Ainsi, le bilan de l'État n'est pas équilibré , à la différence d'un acteur privé. Il est présenté sous la forme d'un tableau de situation nette, correspondant à la différence entre son actif et son passif.

C'est donc l'évolution du résultat de l'État qui peut être interprétée et non sa valeur.

A. UNE INFORMATION COMPTABLE DE QUALITÉ MALGRÉ CINQ RÉSERVES SUBSTANTIELLES DE LA COUR DES COMPTES

Les cinq réserves substantielles formulées sur les comptes de l'État de 2015 reprennent celles relevées en 2014 ; elles portent sur le système d'information de l'État, le contrôle et l'audit internes ministériels, les produits régaliens, le patrimoine de la défense et les immobilisations financières. La Cour des comptes a cependant levé un certain nombre de parties de réserves.

1. Une évaluation des actifs de l'État qui demeure imprécise

La Cour des comptes souligne l'existence de nombreuses incertitudes quant à la valeur de l'actif de l'État.

Les données fiscales relatives aux produits régaliens sont insuffisamment contrôlées et l'évaluation des risques reste insatisfaisante.
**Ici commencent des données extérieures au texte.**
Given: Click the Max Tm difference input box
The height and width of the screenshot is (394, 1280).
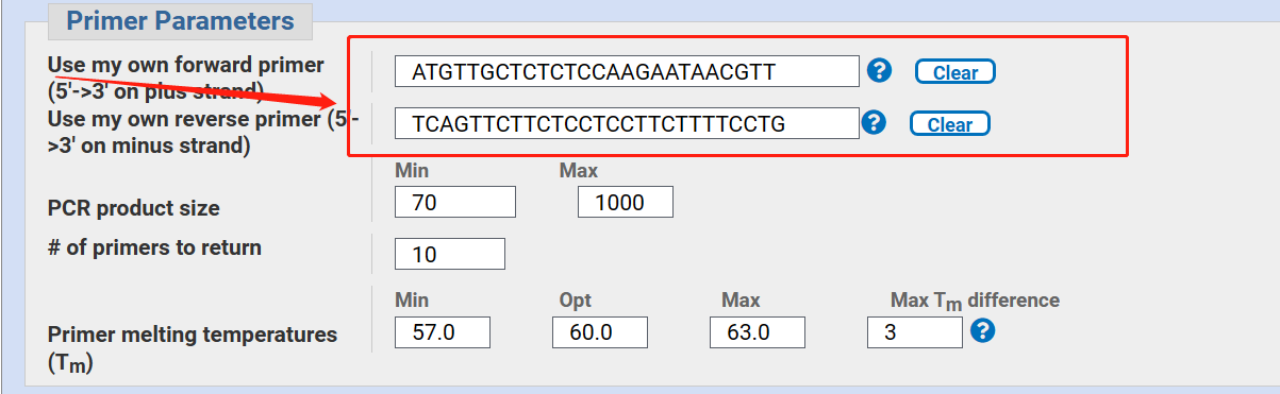Looking at the screenshot, I should (915, 333).
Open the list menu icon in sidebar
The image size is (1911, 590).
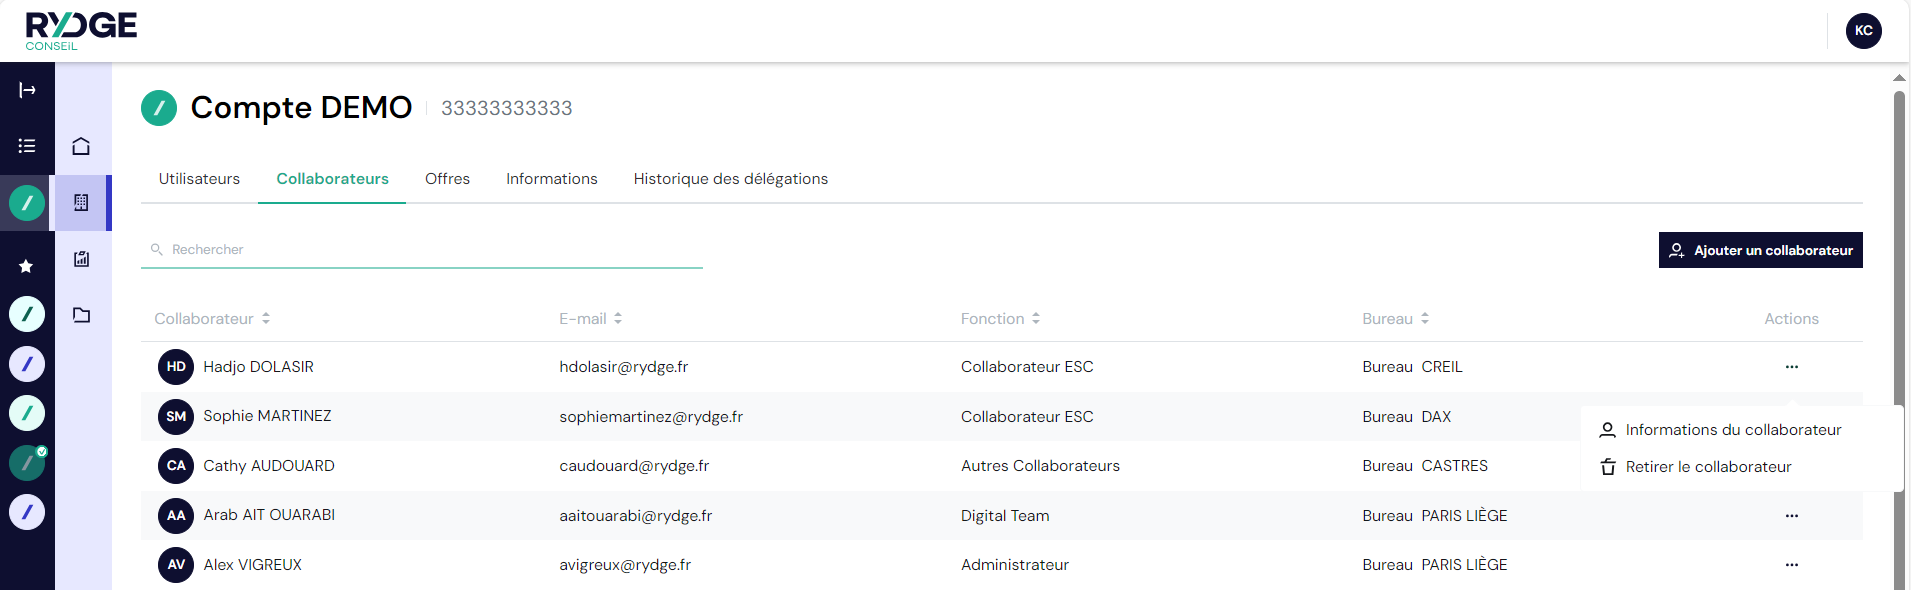coord(27,146)
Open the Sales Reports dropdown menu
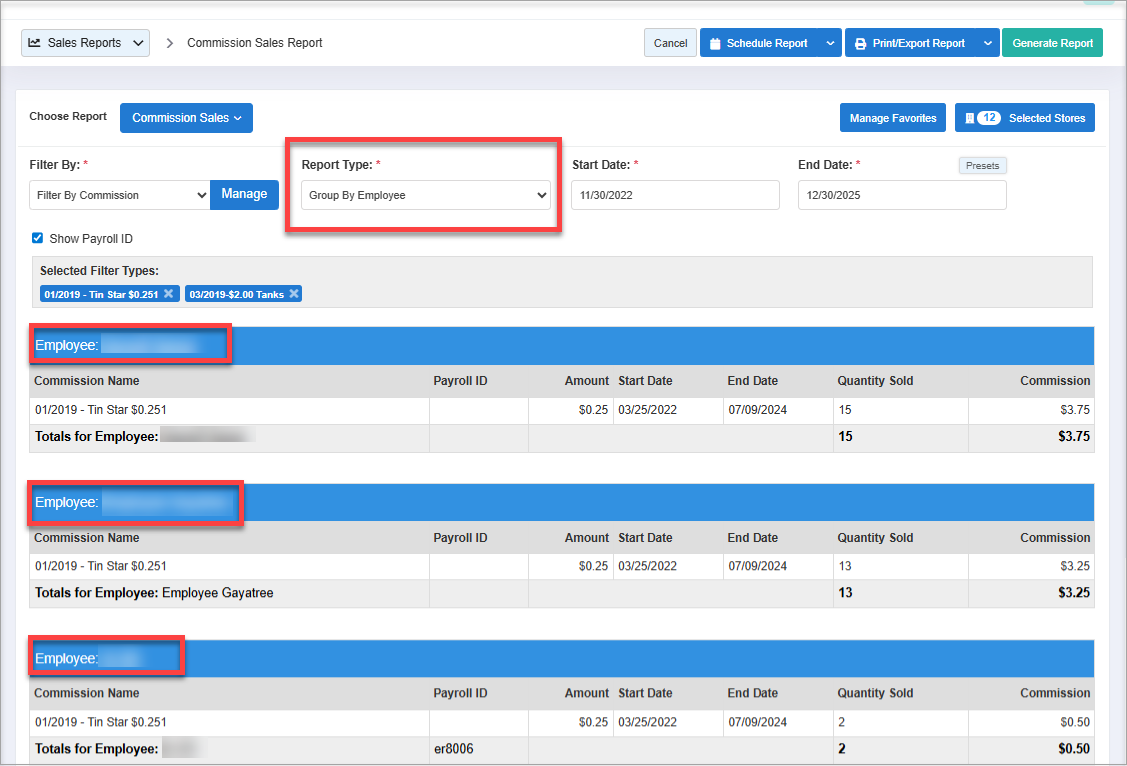This screenshot has height=766, width=1127. tap(86, 43)

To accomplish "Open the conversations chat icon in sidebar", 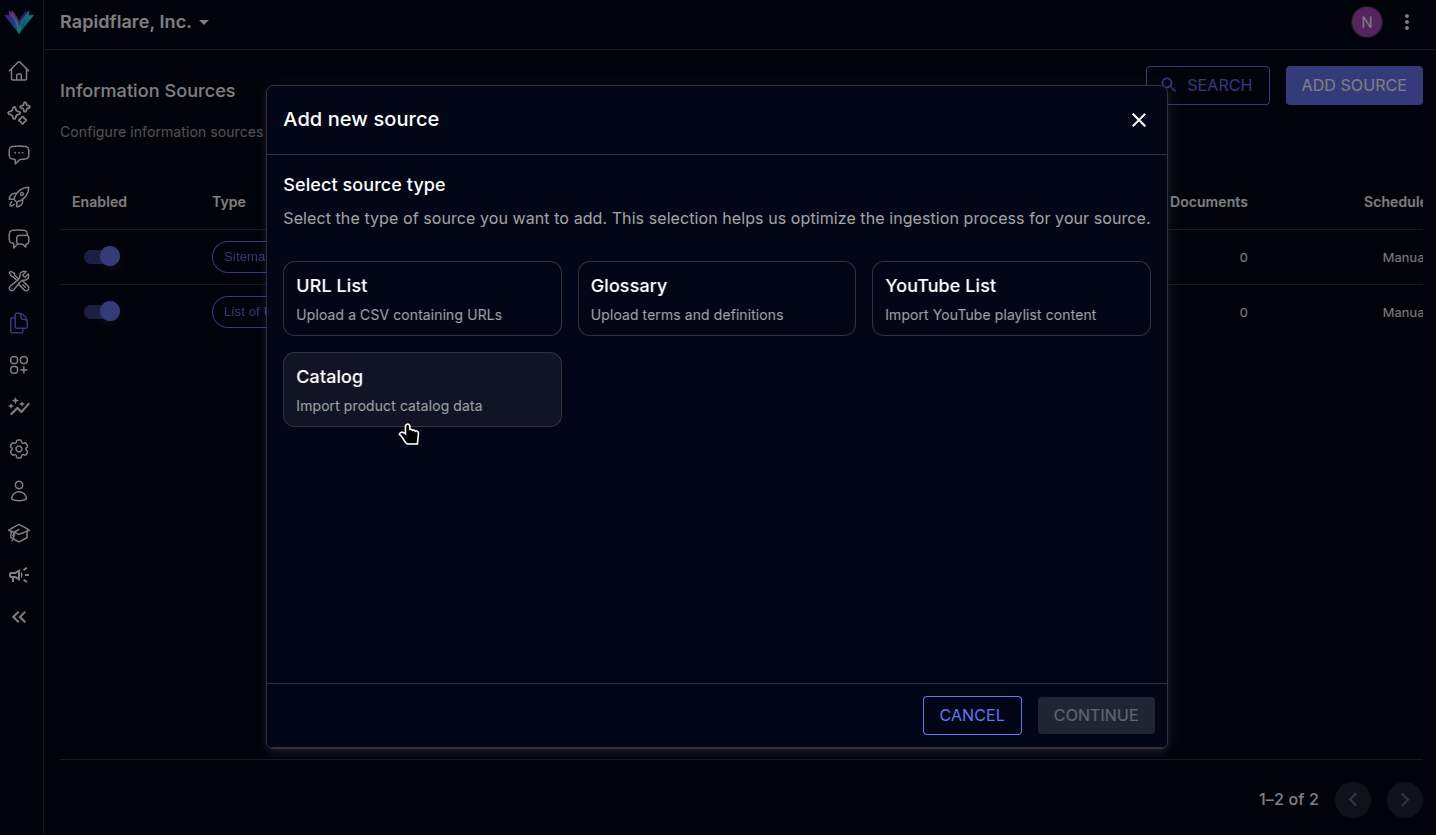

La Cour des comptes remarque en particulier que « le recensement et l'évaluation des engagements hors bilan de nature fiscale reçus par l'État accusent un retard important par rapport aux autres domaines des comptes ». En outre, elle relève que les comptes de l'État ne présentent pas de façon satisfaisante les contentieux fiscaux ou les impôts et taxes affectés à d'autres bénéficiaires.

En ce qui concerne les actifs de la défense , des travaux de fiabilisation restent à effectuer : le recensement physique des stocks par les principaux services gestionnaires de biens n'est, au 31 décembre 2015, « ni exhaustif ni correctement retranscrit dans les comptes » et les taux de dépréciation appliqués à des éléments de stock pourtant identiques varient selon le système d'information logistique considéré.

Enfin, le traitement comptable des immobilisations financières fait également l'objet de critiques. Une part importante des entités contrôlées par l'État produit des comptes insuffisamment fiables. À titre d'exemple, la Cour des comptes indique que les commissaires aux comptes de SNCF Réseau affirment ne pas être en mesure de se prononcer sur la valeur des actifs de l'activité « Infrastructure », qui s'élève à 33 milliards d'euros.

2. Les lacunes du système d'information financière et comptable de l'État et de ses dispositifs de contrôle et d'audit interne

Les retraitements dans Chorus

L'enregistrement des recettes et des dépenses de Chorus fait l'objet de processus standardisés qui ne sont pas toujours respectés lors des enregistrements comptables (cf. supra ). Afin de s'assurer de la cohérence des résultats obtenus, des saisies manuelles sont effectuées et des retraitements sont nécessaires.

Les réserves relatives aux systèmes d'information de l'État sont reconduites. Ainsi, la Cour des comptes regrette le maintien d'un fort risque d'erreur au niveau de Chorus en raison de l'importance des saisies manuelles , de la nécessité des retraitements et de l'insuffisance des contrôles automatiques et manuels.

D'autres applications présentent des « limites fonctionnelles importantes ». Il s'agit des applications Cep et Catloc dédiées aux dépôts des correspondants du Trésor, Hélios pour les collectivités territoriales et les établissements publics locaux et Médoc pour le recouvrement des impôts professionnels.

Enfin, les processus d'audit et de contrôle internes de l'État font encore l'objet de réserves substantielles . Ces processus restent insuffisamment décrits et documentés. Surtout, la gestion des risques actuelle, par les ministères, ne leur permet pas de disposer d'une vision assez exhaustive pour prioriser leurs actions.